In this episode he shows off his New York roots and schools us on how to properly make Buffalo Wings. But more importantly, it's the debut of a 30 year old man with a fauxhawk! We haven't actually gotten a chance to watch the video yet(like I said, busy day), but judging by the facial expressions in the pictures, it should be pretty funny. Here's hoping the next installment involves such awesome deep-fryables as the deep fried candy bar and deep fried Twinkies. Because if you're going to be dipping something into a vat of oil, it might as well be unhealthy to begin with to give it that double artery-clogging power. How they haven't tapped Hill's 209Vibe connections to get a beatbox theme for this show is beyond us.
Man, rents are totally falling! Except nobody can afford them still!
Wow, so this is a timely article. Having spent the past 2 months or so search craigslist for an apartment, I think I can safely say finding an affordable apartment isn't as easy as this article makes it out to be. Yes, it's cheaper, but it's still pretty fucking expensive. Even with my full time job I'd barely be scraping by with the rent prices in this article. The thing is, prices for multi-bedroom apartments are dropping. Single-occupancy apartments are still murder. And according to the manager at my complex, those are the ones they have the most trouble moving. The $645 price quoted in the article isn't cheap, it's average. Most 1 bedroom apartments are within the $600-$800 range. $800 is about how much my 2-bedroom place costs right now. So the housing market isn't having that big of an effect for guys like me who are tired of having a roommate who eats all my food but never buys their own.

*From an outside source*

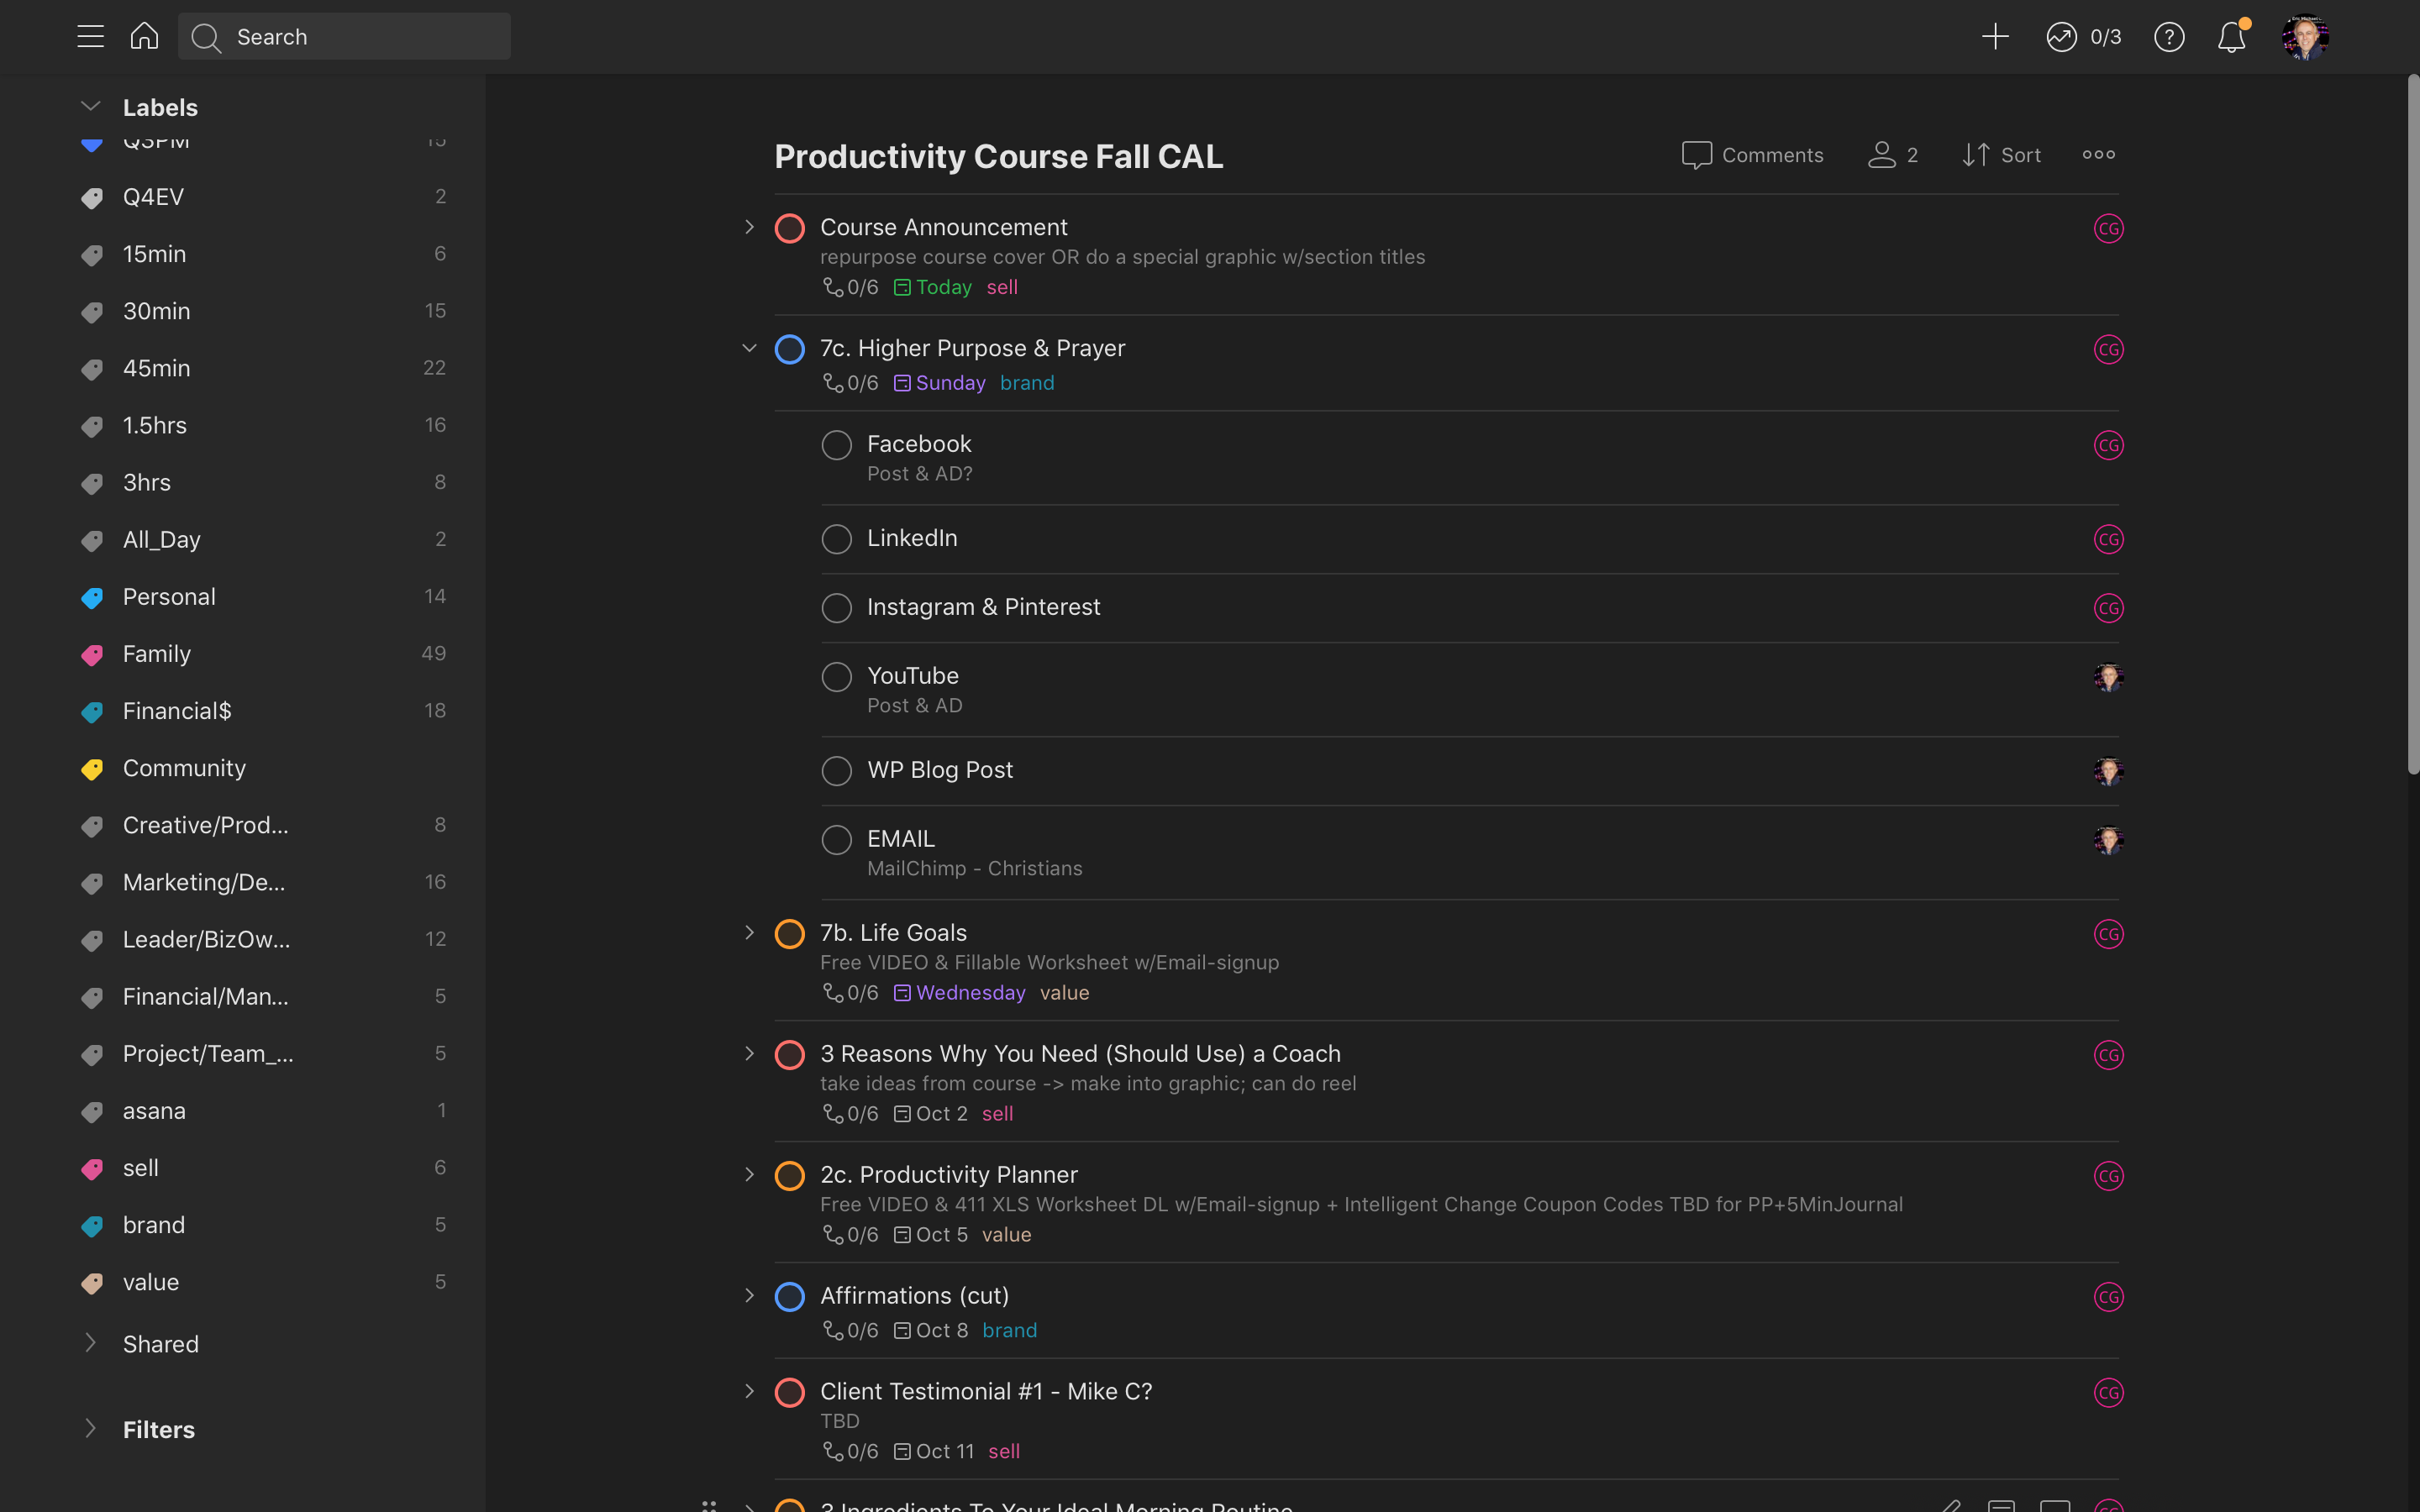Mark Course Announcement task complete
Screen dimensions: 2420x1512
(789, 228)
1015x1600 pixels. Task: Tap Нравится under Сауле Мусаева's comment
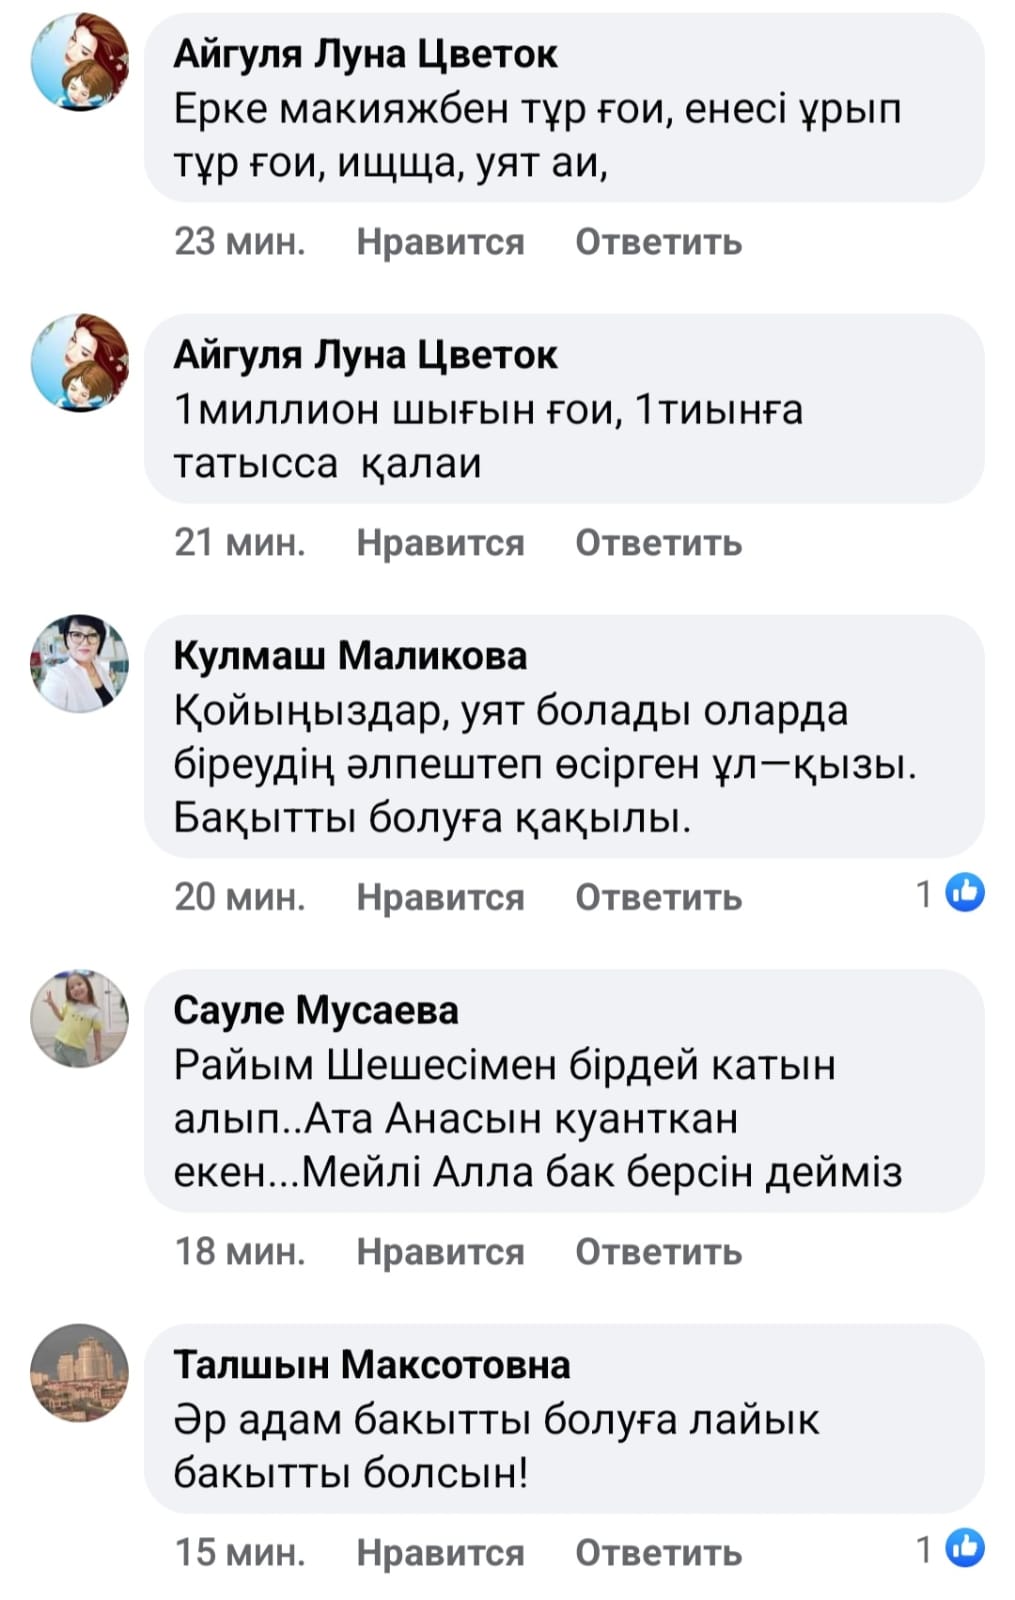pyautogui.click(x=440, y=1251)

On a side note, good Lord. How many "effects of the economy" articles can a paper run in one day. We have this one. The job fair article. And then there's Fitzy's column (aka the meat on the bone, which we'll get to tomorrow probably). Space this shit out a bit guys. The front page was just fucking depressing.
Ok, that's probably it from me today. Sorry it wasn't my best effort. Something feels a bit off and I can't quite place what it is. Hopefully I'm not getting sick, but that's kinda what it feels like. Maybe a Jagerbomb will make me feel better. Because if there's one thing that makes nausea go away, it's chugging half a can of Red Bull mixed with Jager.